*Directions*: Repeat the lines of the data exactly and exclude any picture among them.
◆ ◆ ◆ ◆ ◆ ◆ ◆
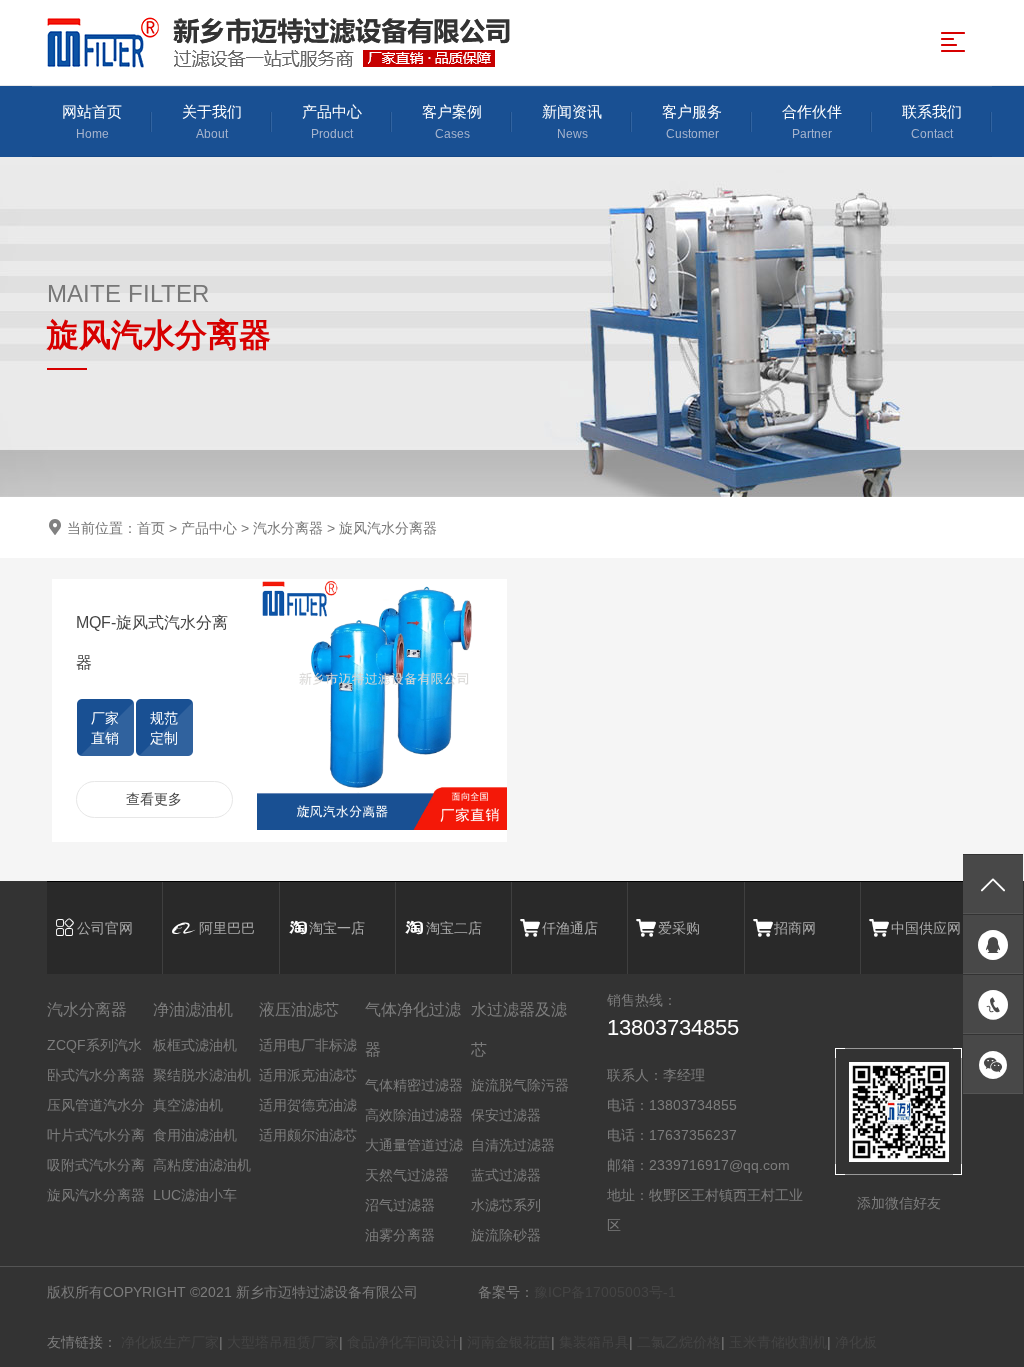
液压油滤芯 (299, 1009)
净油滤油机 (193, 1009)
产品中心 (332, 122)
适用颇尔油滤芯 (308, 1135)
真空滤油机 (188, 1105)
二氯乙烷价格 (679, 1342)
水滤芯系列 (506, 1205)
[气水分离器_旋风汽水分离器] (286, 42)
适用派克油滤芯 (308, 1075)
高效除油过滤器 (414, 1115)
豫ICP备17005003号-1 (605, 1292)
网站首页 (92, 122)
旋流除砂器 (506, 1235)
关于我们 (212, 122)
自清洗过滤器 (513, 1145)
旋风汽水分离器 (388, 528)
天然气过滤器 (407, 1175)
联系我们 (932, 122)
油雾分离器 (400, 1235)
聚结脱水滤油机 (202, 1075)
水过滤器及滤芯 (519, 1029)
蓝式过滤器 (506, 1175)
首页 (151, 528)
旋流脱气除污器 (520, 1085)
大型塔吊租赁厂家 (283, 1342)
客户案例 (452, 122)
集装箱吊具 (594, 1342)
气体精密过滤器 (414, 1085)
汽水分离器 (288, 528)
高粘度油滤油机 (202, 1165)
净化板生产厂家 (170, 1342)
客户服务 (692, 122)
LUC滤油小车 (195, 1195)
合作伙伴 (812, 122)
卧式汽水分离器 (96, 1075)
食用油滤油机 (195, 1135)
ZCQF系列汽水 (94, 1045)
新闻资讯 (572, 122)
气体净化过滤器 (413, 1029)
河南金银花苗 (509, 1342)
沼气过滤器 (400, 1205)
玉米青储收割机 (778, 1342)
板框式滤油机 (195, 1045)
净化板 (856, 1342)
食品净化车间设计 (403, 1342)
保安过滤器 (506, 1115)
◆ ◆ ◆ ◆ ◆ ◆ ◆
*Task response*:
液压油滤芯 (299, 1009)
净油滤油机 (193, 1009)
产品中心 (332, 122)
适用颇尔油滤芯 (308, 1135)
真空滤油机 (188, 1105)
二氯乙烷价格 (679, 1342)
水滤芯系列 (506, 1205)
[气水分离器_旋风汽水分离器] (286, 42)
适用派克油滤芯 (308, 1075)
高效除油过滤器 (414, 1115)
豫ICP备17005003号-1 (605, 1292)
网站首页 (92, 122)
旋流除砂器 (506, 1235)
关于我们 (212, 122)
自清洗过滤器 (513, 1145)
旋风汽水分离器 (388, 528)
天然气过滤器 (407, 1175)
联系我们 (932, 122)
油雾分离器 (400, 1235)
聚结脱水滤油机 (202, 1075)
水过滤器及滤芯 (519, 1029)
蓝式过滤器 (506, 1175)
首页 (151, 528)
旋流脱气除污器 (520, 1085)
大型塔吊租赁厂家 (283, 1342)
客户案例 (452, 122)
集装箱吊具 (594, 1342)
气体精密过滤器 (414, 1085)
汽水分离器 (288, 528)
高粘度油滤油机 (202, 1165)
净化板生产厂家 (170, 1342)
客户服务 (692, 122)
LUC滤油小车 (195, 1195)
合作伙伴 (812, 122)
卧式汽水分离器 (96, 1075)
食用油滤油机 (195, 1135)
ZCQF系列汽水 (94, 1045)
新闻资讯 (572, 122)
气体净化过滤器 (413, 1029)
河南金银花苗 (509, 1342)
沼气过滤器 (400, 1205)
玉米青储收割机 (778, 1342)
板框式滤油机 (195, 1045)
净化板 (856, 1342)
食品净化车间设计 (403, 1342)
保安过滤器 (506, 1115)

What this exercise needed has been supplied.